CHRISTOPHER MARCUS JOHNSON, ET AL., plaintiffs

V. DISTRICT OF COLUMBIA, Defendant

CIVIL ACTION NO. O1CVO0518

EMERGENCY MOTION FOR ORDER BARRING IMPLEMENTATION OF POLICY ANNOUNCED IN AUGUST 31, 2001 PERELMAN MEMORANDUM PENDING DISPOSITION OF THE CASE AT BAR

Come now plaintiffs, by counsel and move the Court for an order barring the District of Columbia Public Schools (DCPS) from implementing the policy announced in the August 31, 2001 Paula Perelmen Memorandum (Perelman Memorandum), attached hereto as Exhibit 1, pending disposition of the case at bar.

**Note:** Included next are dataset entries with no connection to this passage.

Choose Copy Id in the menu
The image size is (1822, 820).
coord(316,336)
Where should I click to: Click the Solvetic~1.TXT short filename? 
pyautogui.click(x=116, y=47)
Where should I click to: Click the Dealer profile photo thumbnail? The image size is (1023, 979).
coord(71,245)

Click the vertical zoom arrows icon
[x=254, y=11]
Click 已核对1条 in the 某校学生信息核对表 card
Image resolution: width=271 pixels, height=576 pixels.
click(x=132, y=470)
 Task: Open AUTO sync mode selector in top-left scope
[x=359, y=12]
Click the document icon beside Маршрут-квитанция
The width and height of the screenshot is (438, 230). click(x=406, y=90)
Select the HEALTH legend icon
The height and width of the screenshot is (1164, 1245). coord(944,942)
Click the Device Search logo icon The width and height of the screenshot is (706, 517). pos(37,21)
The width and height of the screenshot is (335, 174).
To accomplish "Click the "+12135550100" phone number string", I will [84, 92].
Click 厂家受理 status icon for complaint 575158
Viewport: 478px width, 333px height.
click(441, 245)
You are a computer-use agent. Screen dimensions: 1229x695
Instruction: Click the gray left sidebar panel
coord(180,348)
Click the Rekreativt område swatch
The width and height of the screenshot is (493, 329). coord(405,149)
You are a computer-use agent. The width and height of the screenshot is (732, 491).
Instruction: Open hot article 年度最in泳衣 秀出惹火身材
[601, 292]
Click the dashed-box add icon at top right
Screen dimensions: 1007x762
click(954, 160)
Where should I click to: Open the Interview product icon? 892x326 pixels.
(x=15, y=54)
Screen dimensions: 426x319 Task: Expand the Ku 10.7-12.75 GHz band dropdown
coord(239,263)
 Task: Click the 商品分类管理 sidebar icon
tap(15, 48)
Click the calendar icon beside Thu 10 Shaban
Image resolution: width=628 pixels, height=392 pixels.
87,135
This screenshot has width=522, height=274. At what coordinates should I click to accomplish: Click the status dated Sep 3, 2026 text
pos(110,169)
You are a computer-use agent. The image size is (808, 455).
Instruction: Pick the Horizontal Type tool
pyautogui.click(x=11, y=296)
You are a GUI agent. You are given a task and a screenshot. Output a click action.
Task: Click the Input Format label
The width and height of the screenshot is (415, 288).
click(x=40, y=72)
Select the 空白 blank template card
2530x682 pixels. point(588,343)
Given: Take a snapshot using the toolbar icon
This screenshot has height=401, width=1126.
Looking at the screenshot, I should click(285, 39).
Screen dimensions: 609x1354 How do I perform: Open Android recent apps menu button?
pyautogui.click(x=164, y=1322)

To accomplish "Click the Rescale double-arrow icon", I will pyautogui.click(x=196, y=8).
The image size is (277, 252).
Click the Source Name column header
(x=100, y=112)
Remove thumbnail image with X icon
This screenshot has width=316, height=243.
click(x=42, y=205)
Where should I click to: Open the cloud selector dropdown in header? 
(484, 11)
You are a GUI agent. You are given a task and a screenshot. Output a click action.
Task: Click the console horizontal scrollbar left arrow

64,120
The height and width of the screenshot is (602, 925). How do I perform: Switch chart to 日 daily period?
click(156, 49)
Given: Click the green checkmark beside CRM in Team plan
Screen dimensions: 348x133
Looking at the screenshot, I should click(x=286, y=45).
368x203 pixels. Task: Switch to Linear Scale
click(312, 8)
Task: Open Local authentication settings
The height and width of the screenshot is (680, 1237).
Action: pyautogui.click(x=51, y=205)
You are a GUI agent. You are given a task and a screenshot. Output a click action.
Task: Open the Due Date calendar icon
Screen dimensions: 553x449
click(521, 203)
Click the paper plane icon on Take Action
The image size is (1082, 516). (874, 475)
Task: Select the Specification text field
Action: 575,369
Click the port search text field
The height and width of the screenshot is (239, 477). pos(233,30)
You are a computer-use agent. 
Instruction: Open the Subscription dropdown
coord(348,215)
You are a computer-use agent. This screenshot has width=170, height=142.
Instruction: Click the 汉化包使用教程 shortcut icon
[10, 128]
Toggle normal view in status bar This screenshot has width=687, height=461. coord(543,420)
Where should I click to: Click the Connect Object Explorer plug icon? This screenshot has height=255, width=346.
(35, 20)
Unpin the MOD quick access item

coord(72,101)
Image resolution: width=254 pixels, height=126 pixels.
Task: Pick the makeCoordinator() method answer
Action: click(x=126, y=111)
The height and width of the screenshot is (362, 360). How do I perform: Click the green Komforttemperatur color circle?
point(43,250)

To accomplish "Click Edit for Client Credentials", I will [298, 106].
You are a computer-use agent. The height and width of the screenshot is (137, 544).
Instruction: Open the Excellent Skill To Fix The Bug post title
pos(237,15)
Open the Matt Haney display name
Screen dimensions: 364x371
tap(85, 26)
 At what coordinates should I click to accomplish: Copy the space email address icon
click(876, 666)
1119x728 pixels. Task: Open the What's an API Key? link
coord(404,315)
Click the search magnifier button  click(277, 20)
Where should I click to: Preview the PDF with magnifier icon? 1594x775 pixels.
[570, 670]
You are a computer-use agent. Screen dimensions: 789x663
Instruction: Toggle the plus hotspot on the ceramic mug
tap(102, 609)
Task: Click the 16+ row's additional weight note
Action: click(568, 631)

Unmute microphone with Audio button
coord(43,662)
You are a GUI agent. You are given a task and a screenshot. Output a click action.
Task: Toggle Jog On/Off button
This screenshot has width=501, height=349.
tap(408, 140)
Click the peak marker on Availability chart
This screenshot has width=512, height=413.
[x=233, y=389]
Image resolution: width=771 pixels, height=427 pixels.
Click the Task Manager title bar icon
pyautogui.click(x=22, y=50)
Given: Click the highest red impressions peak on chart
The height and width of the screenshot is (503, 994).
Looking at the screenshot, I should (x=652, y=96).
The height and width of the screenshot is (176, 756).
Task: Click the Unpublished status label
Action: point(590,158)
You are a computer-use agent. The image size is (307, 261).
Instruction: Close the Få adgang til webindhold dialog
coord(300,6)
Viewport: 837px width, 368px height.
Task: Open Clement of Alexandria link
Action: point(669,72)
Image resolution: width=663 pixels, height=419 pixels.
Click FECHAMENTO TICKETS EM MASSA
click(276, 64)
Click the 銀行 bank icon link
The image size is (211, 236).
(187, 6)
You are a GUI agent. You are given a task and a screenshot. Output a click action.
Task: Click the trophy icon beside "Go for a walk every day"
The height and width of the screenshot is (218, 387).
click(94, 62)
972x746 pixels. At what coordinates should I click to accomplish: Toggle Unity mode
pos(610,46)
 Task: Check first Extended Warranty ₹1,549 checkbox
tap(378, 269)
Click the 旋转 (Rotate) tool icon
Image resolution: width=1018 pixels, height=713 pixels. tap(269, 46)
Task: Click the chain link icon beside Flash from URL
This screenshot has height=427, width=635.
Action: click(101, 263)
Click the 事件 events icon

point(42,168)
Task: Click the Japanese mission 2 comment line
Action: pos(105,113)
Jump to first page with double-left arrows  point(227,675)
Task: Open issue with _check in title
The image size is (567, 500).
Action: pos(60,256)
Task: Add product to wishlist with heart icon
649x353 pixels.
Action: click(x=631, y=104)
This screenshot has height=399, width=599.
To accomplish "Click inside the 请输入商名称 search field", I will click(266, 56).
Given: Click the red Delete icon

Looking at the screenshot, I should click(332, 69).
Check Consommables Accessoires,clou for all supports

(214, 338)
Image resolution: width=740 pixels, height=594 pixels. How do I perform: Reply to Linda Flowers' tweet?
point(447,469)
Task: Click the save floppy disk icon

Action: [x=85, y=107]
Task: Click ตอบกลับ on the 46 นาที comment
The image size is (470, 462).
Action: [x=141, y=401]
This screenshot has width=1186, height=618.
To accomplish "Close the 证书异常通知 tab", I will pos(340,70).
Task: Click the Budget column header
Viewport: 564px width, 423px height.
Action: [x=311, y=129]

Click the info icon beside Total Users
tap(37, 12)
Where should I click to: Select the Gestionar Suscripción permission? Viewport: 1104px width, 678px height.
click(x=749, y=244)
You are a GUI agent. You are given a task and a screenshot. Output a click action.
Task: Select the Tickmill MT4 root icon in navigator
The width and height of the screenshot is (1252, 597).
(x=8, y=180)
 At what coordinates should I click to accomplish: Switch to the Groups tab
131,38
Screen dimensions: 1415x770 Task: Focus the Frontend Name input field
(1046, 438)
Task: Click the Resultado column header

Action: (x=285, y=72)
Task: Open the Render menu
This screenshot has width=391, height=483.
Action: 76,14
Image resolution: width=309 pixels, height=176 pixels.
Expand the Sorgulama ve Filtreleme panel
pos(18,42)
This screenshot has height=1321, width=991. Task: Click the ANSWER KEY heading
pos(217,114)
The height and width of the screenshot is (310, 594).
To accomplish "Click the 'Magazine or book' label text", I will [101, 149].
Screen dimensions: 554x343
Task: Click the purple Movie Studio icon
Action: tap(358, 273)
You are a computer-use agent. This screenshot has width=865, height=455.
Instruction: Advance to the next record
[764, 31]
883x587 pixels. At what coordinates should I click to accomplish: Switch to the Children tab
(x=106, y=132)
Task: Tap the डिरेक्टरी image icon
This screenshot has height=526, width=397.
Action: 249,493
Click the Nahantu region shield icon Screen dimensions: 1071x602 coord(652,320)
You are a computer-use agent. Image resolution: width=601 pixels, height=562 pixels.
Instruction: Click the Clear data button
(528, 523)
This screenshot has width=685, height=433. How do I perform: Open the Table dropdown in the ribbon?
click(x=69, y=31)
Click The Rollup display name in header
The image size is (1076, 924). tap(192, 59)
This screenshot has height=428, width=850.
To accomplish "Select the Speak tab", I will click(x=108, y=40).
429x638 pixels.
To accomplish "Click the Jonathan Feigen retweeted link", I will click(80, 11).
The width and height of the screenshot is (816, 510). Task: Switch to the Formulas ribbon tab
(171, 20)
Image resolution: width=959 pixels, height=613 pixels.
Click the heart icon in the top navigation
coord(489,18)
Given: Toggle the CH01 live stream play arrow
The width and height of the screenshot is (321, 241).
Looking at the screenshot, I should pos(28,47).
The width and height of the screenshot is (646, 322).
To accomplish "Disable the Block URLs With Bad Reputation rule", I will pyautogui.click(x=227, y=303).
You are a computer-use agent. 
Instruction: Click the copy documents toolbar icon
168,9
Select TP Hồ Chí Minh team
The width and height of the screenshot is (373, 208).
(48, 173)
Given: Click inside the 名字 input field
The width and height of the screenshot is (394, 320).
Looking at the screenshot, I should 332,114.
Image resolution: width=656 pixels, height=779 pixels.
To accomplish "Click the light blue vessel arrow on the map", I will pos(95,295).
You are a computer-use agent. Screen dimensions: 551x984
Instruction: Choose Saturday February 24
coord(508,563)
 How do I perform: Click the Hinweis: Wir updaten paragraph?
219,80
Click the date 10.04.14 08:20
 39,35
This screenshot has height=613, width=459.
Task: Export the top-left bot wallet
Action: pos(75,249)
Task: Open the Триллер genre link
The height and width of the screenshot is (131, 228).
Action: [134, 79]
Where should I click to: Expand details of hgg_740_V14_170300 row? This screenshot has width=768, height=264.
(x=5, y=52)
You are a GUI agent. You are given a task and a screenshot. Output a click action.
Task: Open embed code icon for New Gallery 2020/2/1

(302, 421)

As their statement of grounds therefor, plaintiffs respectfully show the Court as follows:

1. On or about August 31, 2001, DCPS issued the Perelman Memorandum, directed to "Attorneys Who Represent Parents Who Prevail Against the D.C. Public Schools in Actions Brought under the Individuals With Disabilities Act."

2. In that Perelman Memorandum, DCPS seeks to impose an unlawful ethically conflicted burden on parents' counsel, and to deny parents due process, by DCPS's requirement that, "effective September 1, 2001, DCPS will not pay attorneys' fees incurred in the course of executing a settlement agreement with an attorney representing a parent alleging a DCPS violation of the IDEA unless the payment of these fees is a negotiated term of the settlement agreement in question."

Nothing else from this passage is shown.